Short problem:
Add 89 to every coordinate in the answers and rewrite the rows with their requests, beginning at the line that contains "Point to the Mature" and continuing through the last row. Leave the pictures out.
----
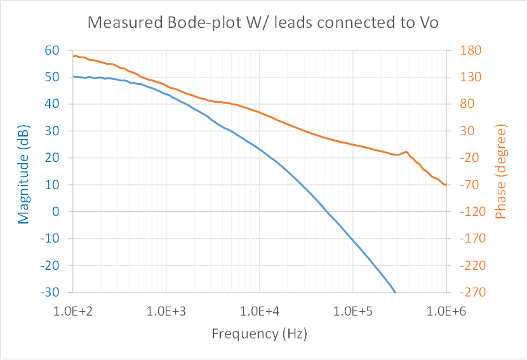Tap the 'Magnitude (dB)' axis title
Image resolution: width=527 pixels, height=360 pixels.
pos(24,171)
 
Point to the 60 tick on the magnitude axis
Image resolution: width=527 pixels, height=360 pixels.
pos(52,50)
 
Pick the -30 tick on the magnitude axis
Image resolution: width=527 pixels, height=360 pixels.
pos(50,292)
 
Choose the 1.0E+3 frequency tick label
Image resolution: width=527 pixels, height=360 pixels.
pos(166,312)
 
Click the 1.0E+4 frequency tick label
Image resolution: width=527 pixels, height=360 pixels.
pos(260,312)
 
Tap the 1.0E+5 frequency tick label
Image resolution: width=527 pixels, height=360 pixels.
pos(353,312)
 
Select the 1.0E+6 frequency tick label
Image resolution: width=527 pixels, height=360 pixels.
pos(446,312)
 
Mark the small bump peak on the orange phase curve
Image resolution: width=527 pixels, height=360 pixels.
pos(405,152)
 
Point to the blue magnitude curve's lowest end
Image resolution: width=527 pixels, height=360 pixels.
pos(396,292)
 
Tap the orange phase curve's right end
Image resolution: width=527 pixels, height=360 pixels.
pos(446,184)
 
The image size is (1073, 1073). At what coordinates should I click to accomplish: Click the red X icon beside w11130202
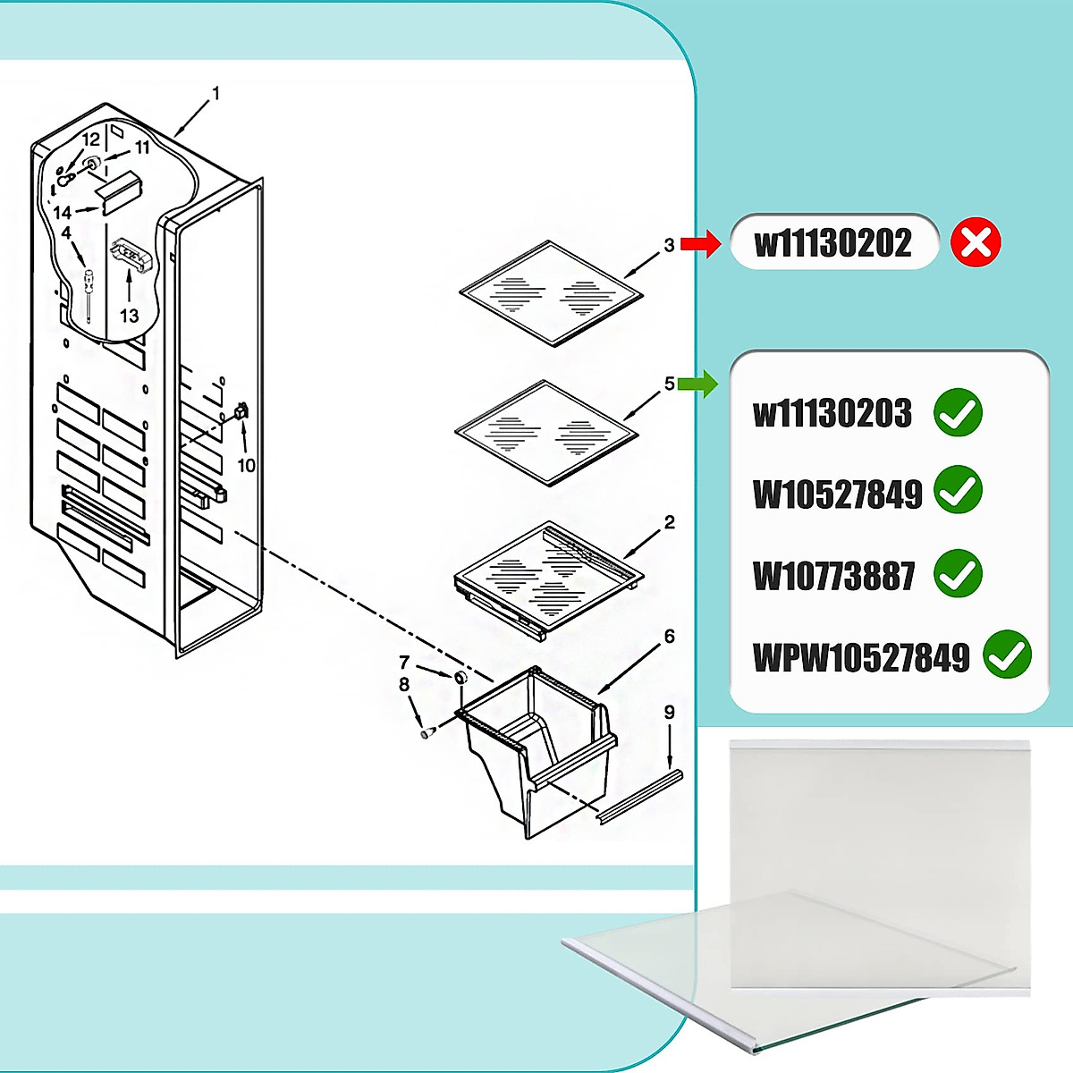976,243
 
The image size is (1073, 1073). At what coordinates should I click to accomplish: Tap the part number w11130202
833,243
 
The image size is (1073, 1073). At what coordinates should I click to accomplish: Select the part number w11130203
832,413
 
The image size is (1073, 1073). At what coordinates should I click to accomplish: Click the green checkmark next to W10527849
958,490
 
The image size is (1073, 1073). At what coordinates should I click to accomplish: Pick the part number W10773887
833,576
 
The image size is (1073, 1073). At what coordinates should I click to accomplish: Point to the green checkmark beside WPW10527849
1006,655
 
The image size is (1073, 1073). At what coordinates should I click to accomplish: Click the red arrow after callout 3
700,243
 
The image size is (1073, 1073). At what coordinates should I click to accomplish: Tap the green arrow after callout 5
697,384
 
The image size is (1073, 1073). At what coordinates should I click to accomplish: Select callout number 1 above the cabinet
215,93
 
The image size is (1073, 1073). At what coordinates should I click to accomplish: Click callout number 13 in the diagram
130,315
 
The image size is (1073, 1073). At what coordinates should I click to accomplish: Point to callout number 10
246,465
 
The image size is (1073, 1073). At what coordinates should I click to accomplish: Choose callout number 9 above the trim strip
669,713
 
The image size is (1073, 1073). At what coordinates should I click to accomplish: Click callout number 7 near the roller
404,663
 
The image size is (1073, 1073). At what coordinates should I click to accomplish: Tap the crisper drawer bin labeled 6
536,751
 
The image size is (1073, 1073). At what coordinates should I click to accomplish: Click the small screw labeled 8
427,732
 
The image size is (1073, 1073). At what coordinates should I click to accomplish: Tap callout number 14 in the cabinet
62,213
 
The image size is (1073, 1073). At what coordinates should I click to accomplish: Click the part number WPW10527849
861,658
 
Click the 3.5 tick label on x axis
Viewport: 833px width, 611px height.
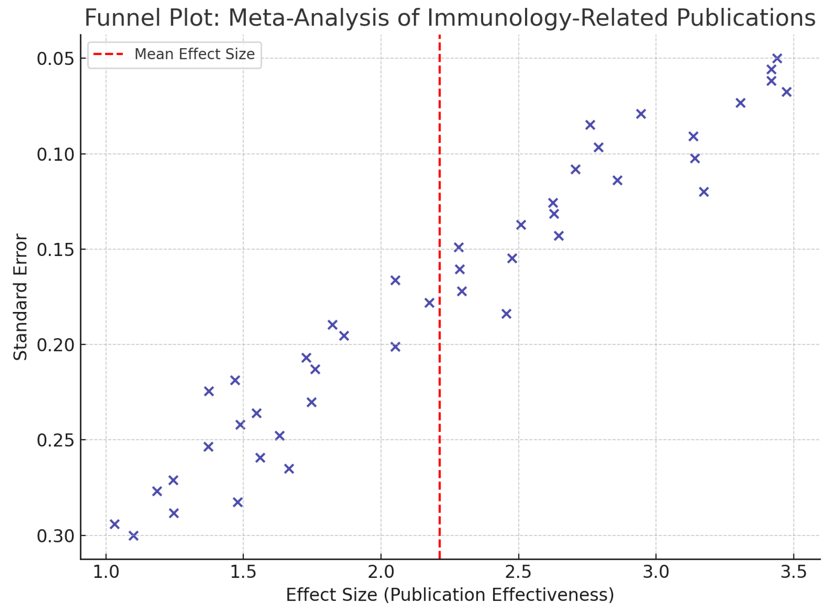(793, 572)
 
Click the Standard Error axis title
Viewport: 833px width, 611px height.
(20, 297)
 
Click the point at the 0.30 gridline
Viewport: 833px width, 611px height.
(133, 535)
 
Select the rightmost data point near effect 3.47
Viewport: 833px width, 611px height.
(787, 92)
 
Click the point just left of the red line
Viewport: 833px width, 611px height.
(429, 303)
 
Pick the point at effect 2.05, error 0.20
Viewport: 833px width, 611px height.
(395, 347)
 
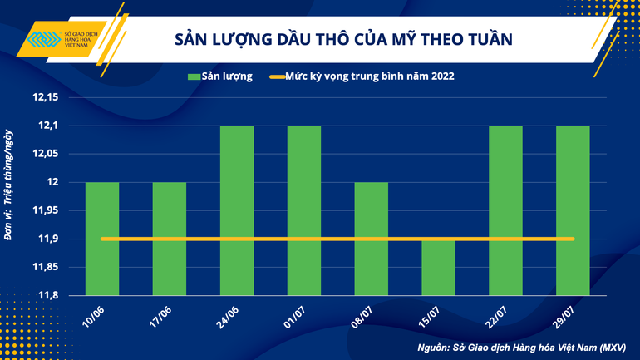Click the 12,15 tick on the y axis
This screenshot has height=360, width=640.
[x=45, y=98]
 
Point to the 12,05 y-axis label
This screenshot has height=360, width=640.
[x=45, y=155]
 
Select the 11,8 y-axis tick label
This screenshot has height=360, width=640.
[x=48, y=296]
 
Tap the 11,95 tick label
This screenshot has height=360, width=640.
[x=45, y=210]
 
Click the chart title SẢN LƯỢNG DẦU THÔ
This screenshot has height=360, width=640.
[x=342, y=39]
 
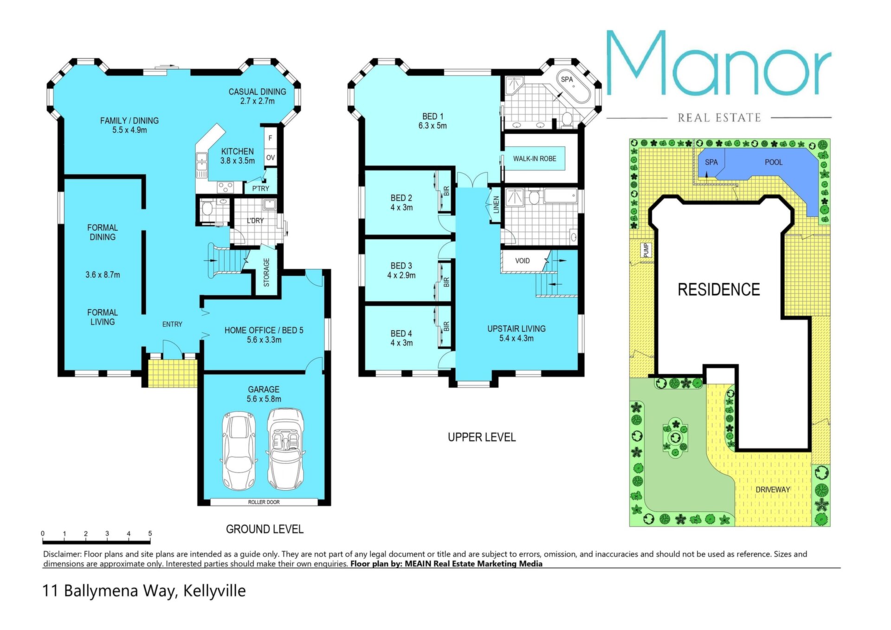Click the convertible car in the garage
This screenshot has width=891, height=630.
[x=285, y=449]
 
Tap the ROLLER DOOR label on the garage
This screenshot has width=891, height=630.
[x=264, y=502]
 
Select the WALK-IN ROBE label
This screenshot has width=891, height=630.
[x=535, y=159]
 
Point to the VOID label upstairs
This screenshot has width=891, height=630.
[x=523, y=261]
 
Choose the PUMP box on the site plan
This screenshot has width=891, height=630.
[x=646, y=250]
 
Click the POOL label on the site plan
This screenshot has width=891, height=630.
[x=774, y=162]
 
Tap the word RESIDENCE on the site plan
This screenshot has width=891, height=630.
[x=719, y=290]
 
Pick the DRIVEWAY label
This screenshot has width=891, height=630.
[x=773, y=489]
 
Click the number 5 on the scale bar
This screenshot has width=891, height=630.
[x=150, y=533]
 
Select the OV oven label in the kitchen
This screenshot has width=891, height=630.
[x=271, y=157]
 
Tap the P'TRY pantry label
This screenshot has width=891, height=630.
[x=260, y=188]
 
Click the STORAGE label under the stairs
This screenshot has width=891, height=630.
[x=266, y=273]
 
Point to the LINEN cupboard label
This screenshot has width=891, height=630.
[x=496, y=205]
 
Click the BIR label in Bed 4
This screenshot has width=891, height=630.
[x=446, y=327]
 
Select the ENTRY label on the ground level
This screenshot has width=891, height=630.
[x=172, y=324]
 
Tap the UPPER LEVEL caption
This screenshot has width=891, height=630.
[x=482, y=437]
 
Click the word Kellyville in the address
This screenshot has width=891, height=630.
[x=214, y=591]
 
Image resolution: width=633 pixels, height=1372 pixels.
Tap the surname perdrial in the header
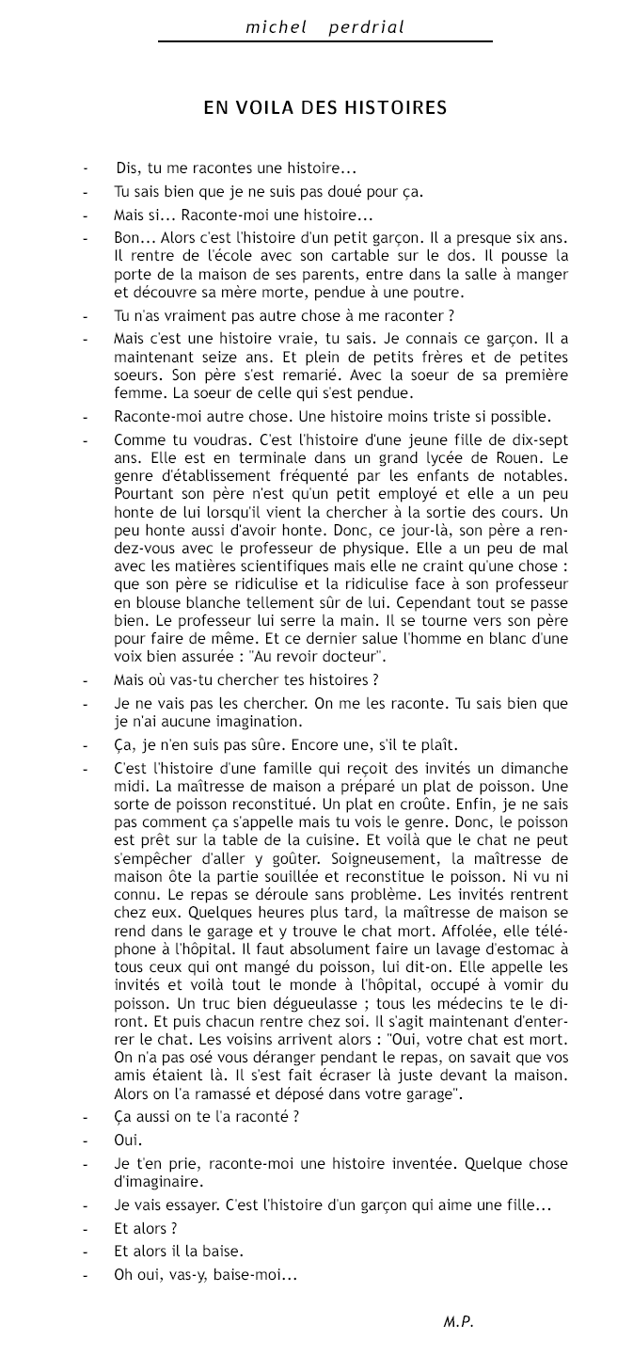[366, 27]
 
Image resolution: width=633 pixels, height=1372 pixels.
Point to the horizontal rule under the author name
[324, 41]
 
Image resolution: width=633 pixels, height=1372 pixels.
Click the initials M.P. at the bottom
[458, 1322]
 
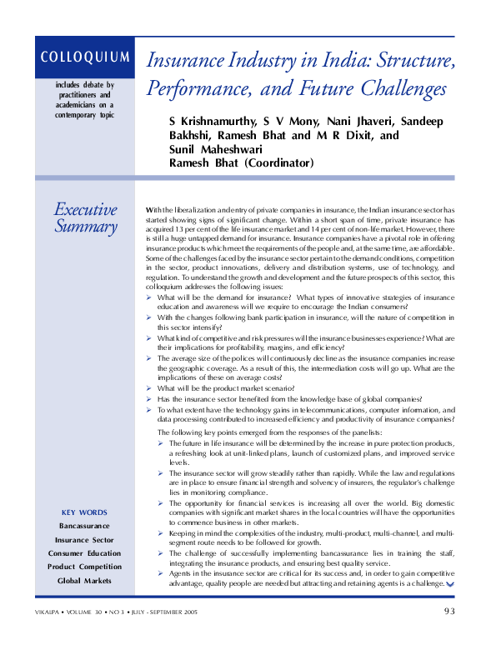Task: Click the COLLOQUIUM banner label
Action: [x=84, y=58]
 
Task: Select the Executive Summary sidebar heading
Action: [x=85, y=218]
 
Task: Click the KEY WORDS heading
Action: [x=84, y=512]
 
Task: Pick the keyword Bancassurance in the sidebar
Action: [x=84, y=526]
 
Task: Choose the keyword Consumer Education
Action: [x=84, y=553]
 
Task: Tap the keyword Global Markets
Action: [x=84, y=580]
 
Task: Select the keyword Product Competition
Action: [x=84, y=567]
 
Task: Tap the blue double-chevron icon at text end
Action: [x=450, y=585]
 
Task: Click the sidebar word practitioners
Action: [x=84, y=94]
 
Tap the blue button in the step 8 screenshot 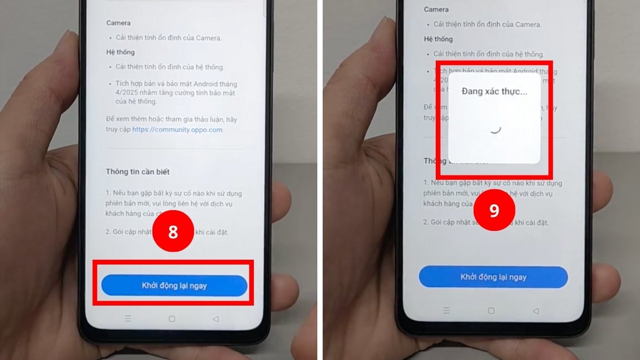click(x=174, y=286)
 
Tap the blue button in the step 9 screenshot click(x=493, y=277)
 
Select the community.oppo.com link click(x=177, y=130)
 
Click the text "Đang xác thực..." click(x=494, y=92)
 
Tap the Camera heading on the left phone click(x=118, y=23)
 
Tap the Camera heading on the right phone click(x=436, y=10)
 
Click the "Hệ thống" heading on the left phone click(x=121, y=52)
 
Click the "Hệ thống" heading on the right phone click(x=438, y=39)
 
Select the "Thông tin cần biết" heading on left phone click(x=138, y=172)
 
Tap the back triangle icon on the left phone click(x=215, y=319)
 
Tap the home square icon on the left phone click(x=172, y=319)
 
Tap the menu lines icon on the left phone click(x=128, y=319)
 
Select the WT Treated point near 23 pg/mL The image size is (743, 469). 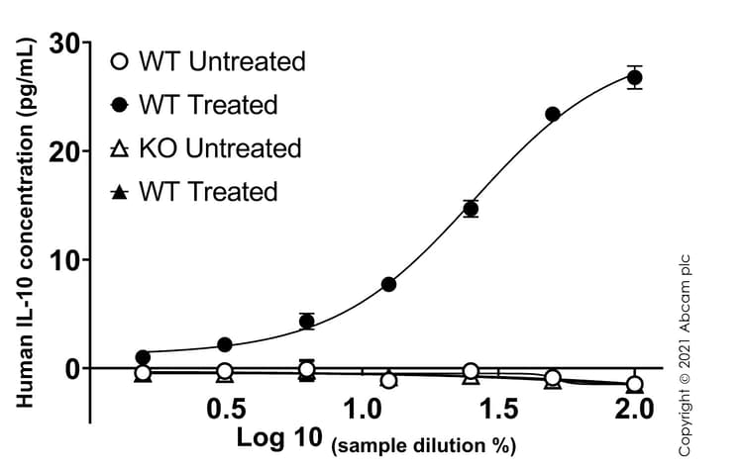pos(553,114)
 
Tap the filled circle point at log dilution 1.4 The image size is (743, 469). pos(471,208)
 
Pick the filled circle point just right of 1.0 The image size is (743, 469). pos(388,284)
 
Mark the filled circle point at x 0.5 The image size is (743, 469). pos(225,344)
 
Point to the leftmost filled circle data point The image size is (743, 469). pos(143,356)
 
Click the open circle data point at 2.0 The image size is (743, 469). pos(635,384)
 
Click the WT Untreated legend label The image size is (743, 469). pos(222,61)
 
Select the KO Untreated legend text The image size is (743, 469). pos(219,148)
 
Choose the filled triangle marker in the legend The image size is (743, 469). pos(119,192)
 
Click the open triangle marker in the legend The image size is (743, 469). pos(119,148)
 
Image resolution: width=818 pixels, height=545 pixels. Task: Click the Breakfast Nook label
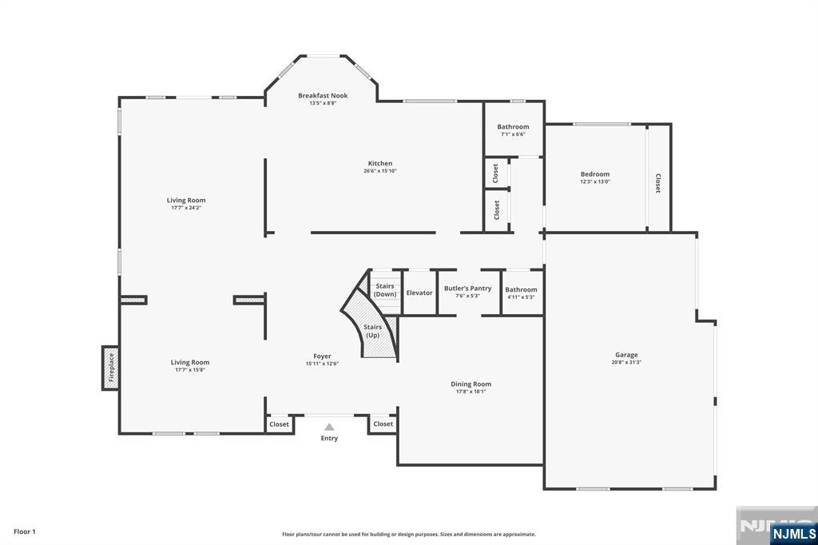click(323, 96)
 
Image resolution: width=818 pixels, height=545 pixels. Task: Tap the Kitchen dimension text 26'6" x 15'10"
click(380, 171)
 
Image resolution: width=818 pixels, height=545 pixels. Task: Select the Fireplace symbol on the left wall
click(110, 368)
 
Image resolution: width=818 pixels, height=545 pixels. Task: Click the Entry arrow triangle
click(329, 427)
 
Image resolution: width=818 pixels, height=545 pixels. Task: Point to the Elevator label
click(419, 292)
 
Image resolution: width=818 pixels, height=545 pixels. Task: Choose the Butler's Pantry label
click(467, 288)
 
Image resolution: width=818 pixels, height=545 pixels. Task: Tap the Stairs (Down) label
click(385, 290)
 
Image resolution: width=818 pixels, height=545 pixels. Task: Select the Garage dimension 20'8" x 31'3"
click(626, 362)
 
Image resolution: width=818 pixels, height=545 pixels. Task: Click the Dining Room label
click(471, 384)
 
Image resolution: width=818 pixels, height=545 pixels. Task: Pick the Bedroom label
click(594, 174)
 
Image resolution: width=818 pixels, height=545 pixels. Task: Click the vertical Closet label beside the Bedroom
click(658, 183)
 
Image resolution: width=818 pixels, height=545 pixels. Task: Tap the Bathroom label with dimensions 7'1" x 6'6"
click(513, 127)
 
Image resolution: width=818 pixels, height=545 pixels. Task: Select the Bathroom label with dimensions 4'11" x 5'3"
click(521, 289)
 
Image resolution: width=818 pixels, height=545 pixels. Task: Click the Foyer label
click(322, 356)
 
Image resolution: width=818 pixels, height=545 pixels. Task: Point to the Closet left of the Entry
click(279, 424)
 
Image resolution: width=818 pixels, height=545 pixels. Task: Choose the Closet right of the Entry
click(383, 424)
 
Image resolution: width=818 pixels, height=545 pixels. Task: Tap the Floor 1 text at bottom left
click(25, 531)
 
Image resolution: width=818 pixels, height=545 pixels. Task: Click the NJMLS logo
click(792, 533)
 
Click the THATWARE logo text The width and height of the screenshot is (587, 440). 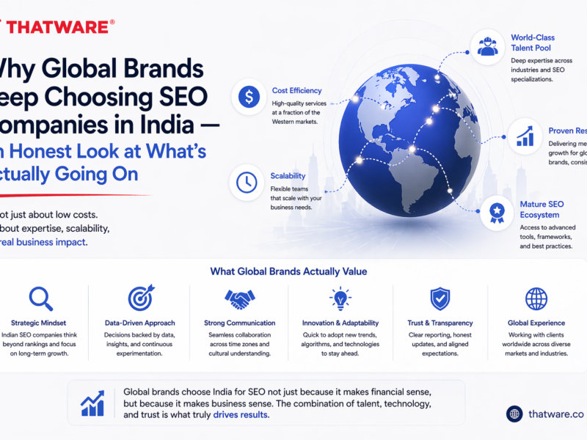point(59,27)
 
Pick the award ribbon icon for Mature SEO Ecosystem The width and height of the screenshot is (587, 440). point(497,213)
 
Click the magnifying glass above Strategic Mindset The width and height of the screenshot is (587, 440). point(40,298)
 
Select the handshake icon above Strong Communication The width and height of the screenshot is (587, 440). point(239,299)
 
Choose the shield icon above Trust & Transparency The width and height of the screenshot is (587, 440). point(439,298)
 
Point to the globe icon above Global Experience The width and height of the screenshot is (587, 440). point(536,298)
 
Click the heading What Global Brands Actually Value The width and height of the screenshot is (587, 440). point(288,271)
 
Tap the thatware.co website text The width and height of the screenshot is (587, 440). point(556,414)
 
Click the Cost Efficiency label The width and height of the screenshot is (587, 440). point(296,91)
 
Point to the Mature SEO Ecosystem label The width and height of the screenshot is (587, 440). point(539,210)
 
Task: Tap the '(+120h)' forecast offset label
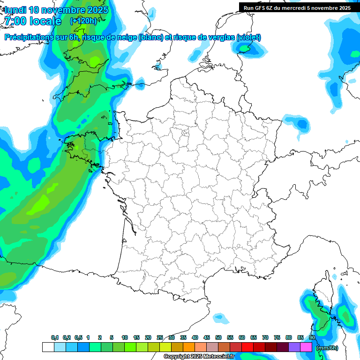(83, 21)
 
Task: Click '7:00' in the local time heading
(15, 21)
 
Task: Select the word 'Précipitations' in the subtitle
(29, 38)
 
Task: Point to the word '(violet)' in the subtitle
(248, 38)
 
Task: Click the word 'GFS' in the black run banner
(262, 8)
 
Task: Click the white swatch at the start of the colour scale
(48, 347)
----
Solution for this exercise:
Point to the Mature SEO Ecosystem label The width and height of the screenshot is (587, 440). point(628,299)
 
Task: Tap the '(+120h)' forecast offset label
(172, 110)
 
Task: Click '7:00' in the local time heading
(104, 110)
 
Task: Select the word 'Précipitations' in the subtitle
(118, 127)
 
Task: Point to the word '(violet)' in the subtitle
(337, 127)
 
Task: Click the word 'GFS' in the black run banner
(351, 97)
 
Task: Click the white swatch at the start of the colour scale
(137, 436)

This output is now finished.